Not necessarily. We could have it so that a kid who changes his mind could switch to community college and there do his prerequisites to go on to senior college for his BS.
As it stands, a student who today drops out at 16 continues to have the option of getting his GED, going to community college to demonstrate his ability to operate in a college environment, and then applying to a 4-year school.
Anyone who can pass the GED or similar private exam should be given an official high school diploma from their local socialist K-12 school district. It shouldn't matter if the child is aged 20 or 5. They should then be able to move directly into college or trade school. ( By the way, they shouldn't get a diploma unless they do pass the GED.)
Having this diploma opens up many opportunities for scholarships and the military that would be denied otherwise. Unfortunately, many states forbid students younger than a set age ( 16 or 18) from taking this exam.
Next,....Charles Murray is right.

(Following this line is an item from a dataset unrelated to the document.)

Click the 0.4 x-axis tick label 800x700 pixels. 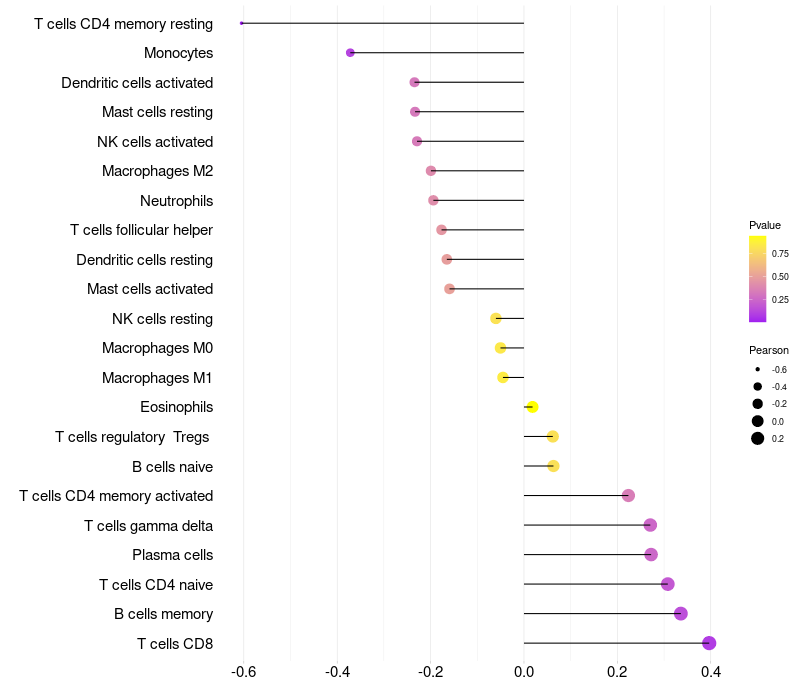[x=711, y=672]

We need qualifying exams and we should dump most B.A. degrees. The qualifying exams should start in kindergarten and continue through graduate school. If a child masters the basic phonic sounds, or his addition facts, he should be immediately moved to the next level. It is insanity that he should be held behind while the rest of the class catches up.

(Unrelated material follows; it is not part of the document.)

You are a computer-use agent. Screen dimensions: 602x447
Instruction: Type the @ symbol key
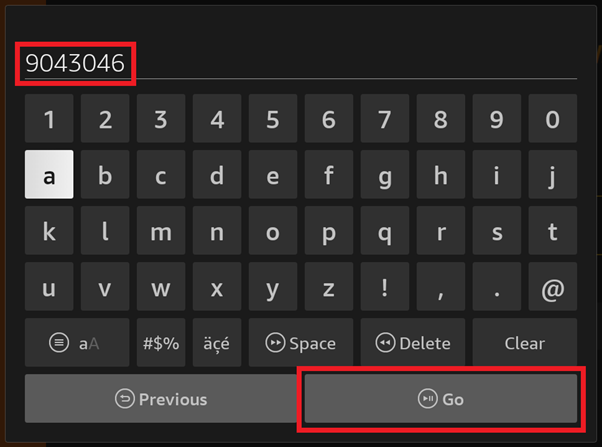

The Khan Academy is blazing the way in on-line education. If the producers of high quality education content, coupled with certifiable testing, and accepted advertising they could become as rich as Mark Zucherman!
Finally....Every course offered by a state owned and run K-12 school or college should be ON-LINE and FREE to any citizen in the state. Hey! Their taxes paid for it why should it be hidden from them. ( Uh? ...Maybe they hide it because it is grounded in Marxist dialectics and they don't want the taxpayers to know they are paying for the overthrow of our nation? )

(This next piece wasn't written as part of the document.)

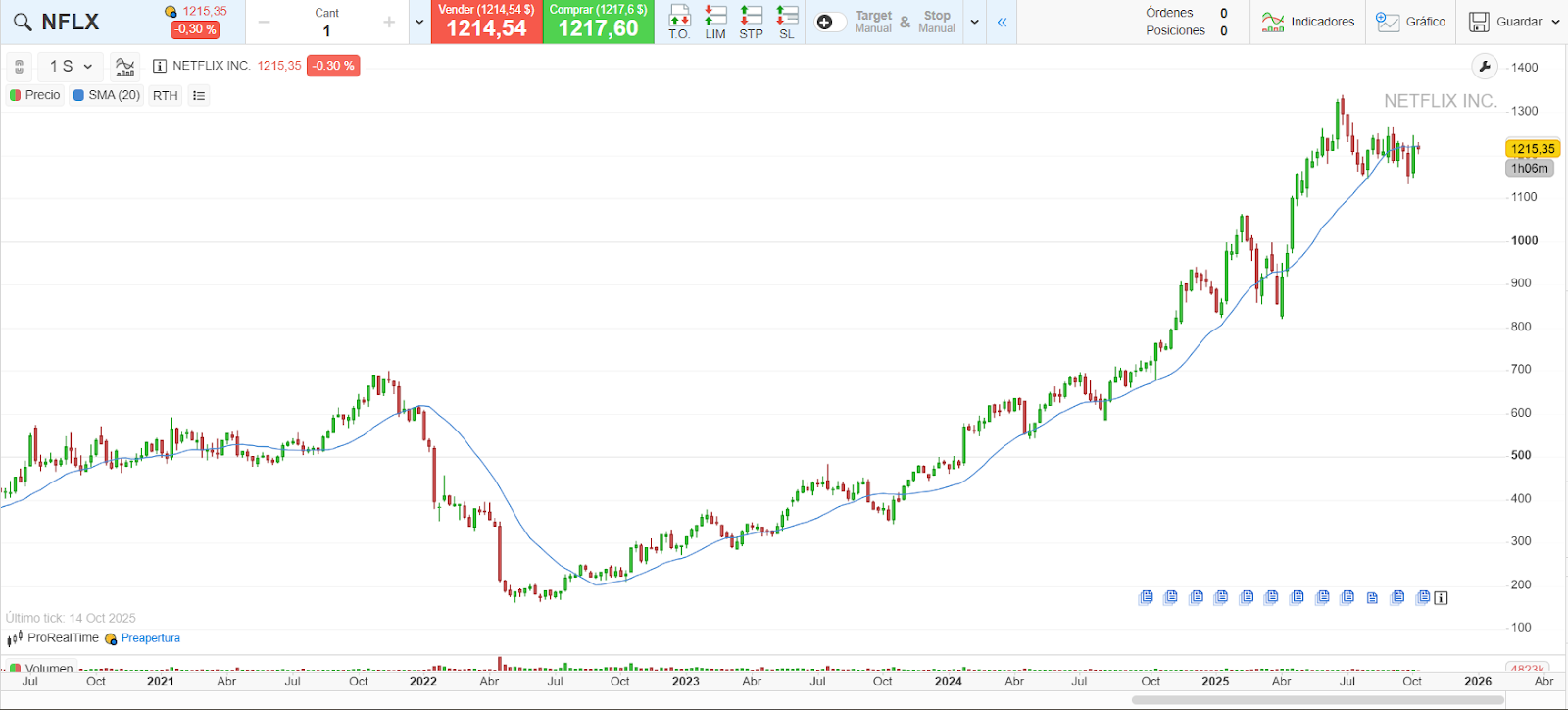Click the red Vender sell button
Screen dimensions: 1568x710
[x=486, y=22]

By the way, my homeschooled kids were in college by the ages of 13, 12, and 13. Two finished B.S. degrees in math by age 18. One earned a masters in math at 20. All finished all general college courses and Calculus III by age 15. The oldest finished a masters in accounting at the normal age for his generation but also was an internationally and national ranked athlete, traveled the world representing the U.S., worked for a few years for our church in Eastern Europe, and is completely fluent in Russian. ( Surprisingly his firm has a Russian companies and many Russian clients in its practice and he is often called upon to translate.)
One more thing: In June every government K-12 teacher should be required to take the GED. If they fail ( and most would fail the math section) they should be fired. Also, all government teachers should be required to take and pass Calculus I for science and math majors with no separate classes for them! They should sit in the **same** classes ( shoulder to shoulder) with the math and science majors. It might help guarantee that government teachers have a high enough IQ to be in a classroom and it might eliminate a lot of the math phobia they bring into the classroom.
This would be struck down due to having "disparate impact". Which is why the EEOC and its enabling legislation need to be abolished.
Am I really old or is my memory just faulty? Back in the day, any college-level algebra before calculus was considered remedial. (But good numbers of liberal arts majors took it as part of their math and science requirements.)
There was a time when both ‘College Algebra’ and Analytical Geometry (trig with vectors in 3-space) were precursors to Calculus I (Differential) and Calculus II (Integral).
Some kids with good High School math preparation could proficiency out of College Algebra, but in the 50’s and 60’s most would have to take Analyt Geom before Calc I.
Nowadays, I understand, they have realigned the curriculum to integrate Analyt Geom with Calc.
Good point.
How many black government teachers would there be?
Disclaimer: Opinions posted on Free Republic are those of the individual posters and do not necessarily represent the opinion of Free Republic or its management. All materials posted herein are protected by copyright law and the exemption for fair use of copyrighted works.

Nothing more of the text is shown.